Second, Plaintiff contends that the harm it has suffered is not contingent upon an arbitral finding of no-coverage. Plaintiff attempts to draw a distinction between “negligent procurement” decisions like Travelers and this one. In Travelers, the plaintiff sued its insurance broker for selecting a policy that may not have provided expected coverage, and here Plaintiff alleges that its insurance broker failed to correctly advise it regarding its insurance rights, regardless of the actual scope of the policy's coverage. In a negligent procurement case, it is impossible to determine whether a broker was negligent “unless and until there was a no-coverage ruling in another proceeding.” (Doc. No. 14 at 10). But, according to Plaintiff, here Defendant failed to correctly advise WakeMed regarding its insurance coverage, regardless of whether the Cyber Policy ends up providing coverage for the Underlying Claim or not.

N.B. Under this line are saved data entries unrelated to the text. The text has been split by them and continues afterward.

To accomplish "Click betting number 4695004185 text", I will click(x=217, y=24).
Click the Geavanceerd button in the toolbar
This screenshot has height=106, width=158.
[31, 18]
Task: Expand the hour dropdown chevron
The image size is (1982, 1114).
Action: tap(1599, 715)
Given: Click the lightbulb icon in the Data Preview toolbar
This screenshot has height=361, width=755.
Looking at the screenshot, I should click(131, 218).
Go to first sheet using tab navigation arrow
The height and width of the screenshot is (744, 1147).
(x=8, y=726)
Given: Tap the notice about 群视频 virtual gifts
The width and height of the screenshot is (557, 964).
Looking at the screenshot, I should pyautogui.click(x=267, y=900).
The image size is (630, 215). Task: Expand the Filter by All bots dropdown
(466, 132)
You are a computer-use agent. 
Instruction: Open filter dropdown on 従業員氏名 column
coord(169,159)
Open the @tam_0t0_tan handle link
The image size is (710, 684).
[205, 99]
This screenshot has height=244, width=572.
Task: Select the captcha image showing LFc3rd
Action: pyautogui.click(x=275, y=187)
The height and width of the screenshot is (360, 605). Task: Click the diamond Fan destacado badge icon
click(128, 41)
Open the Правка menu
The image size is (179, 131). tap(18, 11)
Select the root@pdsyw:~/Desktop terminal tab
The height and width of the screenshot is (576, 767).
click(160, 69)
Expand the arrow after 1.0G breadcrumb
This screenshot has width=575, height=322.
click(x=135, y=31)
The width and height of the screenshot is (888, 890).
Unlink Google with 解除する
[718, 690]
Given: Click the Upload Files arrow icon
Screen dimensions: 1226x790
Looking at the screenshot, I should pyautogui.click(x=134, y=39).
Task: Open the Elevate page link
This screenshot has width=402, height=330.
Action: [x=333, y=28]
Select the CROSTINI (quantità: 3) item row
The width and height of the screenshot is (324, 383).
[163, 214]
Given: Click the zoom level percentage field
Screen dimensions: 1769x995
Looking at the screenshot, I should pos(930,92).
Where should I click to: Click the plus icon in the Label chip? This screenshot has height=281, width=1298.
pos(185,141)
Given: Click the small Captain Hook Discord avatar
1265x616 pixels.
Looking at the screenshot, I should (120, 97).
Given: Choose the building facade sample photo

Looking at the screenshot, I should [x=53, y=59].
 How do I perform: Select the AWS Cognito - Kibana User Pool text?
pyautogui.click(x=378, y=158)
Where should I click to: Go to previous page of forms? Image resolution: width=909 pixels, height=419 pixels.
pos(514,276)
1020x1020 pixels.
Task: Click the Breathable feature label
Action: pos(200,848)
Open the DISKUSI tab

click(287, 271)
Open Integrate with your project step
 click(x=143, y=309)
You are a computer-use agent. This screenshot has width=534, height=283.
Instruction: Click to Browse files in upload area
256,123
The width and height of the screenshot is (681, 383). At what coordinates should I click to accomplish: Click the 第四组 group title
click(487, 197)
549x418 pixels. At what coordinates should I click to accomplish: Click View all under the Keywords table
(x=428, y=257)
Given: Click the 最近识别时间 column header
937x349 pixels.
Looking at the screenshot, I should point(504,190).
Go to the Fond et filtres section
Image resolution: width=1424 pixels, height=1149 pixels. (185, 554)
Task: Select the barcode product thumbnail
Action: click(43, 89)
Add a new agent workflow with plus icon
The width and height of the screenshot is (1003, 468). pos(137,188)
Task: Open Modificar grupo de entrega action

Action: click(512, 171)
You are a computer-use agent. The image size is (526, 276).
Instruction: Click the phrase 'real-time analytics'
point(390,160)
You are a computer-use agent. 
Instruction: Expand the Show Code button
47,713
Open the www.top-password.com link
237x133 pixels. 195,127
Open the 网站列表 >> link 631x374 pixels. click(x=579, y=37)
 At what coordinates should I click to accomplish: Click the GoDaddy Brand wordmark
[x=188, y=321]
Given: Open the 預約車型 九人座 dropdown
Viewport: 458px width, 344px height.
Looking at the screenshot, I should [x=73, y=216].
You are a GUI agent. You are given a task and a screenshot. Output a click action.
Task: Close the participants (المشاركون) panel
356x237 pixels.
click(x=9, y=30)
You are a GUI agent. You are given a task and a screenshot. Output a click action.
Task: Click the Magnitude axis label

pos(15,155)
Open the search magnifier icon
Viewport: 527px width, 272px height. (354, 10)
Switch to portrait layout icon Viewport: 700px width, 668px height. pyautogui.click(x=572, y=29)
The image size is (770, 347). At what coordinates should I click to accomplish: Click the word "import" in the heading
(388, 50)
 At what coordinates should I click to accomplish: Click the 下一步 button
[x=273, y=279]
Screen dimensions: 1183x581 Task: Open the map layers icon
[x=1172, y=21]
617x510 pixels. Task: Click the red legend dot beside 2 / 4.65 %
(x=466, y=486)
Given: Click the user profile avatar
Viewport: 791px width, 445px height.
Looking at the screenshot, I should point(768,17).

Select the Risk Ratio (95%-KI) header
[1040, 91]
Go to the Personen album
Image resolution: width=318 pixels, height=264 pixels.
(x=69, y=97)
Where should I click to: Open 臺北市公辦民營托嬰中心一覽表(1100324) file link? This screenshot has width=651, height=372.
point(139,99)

However, the distinction noted by Plaintiff does not make this case ripe. While the Court may be able to determine Defendant's alleged negligent provision of services without a coverage determination, the existence of an accompanying injury as a result of that alleged negligence remains uncertain. Cf, SOME, Inc. v. Hanover Ins. Co., No. CV 21-493 (BAH), 2021 WL 2935893, at *4 (D.D.C. July 13, 2021) (“There are no contingencies or hypotheticals here. Instead, plaintiff has, as MDP concedes, sufficiently pleaded that plaintiff suffered injury and loss, entitling it to damages in excess of $30 million, proximately caused by MDP's alleged negligence.”). Because the very existence of an injury is uncertain at this time, the case must be dismissed as unripe.
IV. CONCLUSION
In sum, the outcomes of the Underlying Claim and Plaintiff's arbitration with Tokio Marine are contingencies that render this case unripe for adjudication. The fact that Plaintiff has already expended defense costs and alleges acts of negligence irrespective of a determination of insurance coverage by Tokio Marine, does not make this case ripe. Accordingly, this case must be dismissed.
ORDER
IT IS THEREFORE ORDERED that Defendant's Motion to Dismiss, (Doc. No. 9), is GRANTED as unripe and this case is dismissed without prejudice.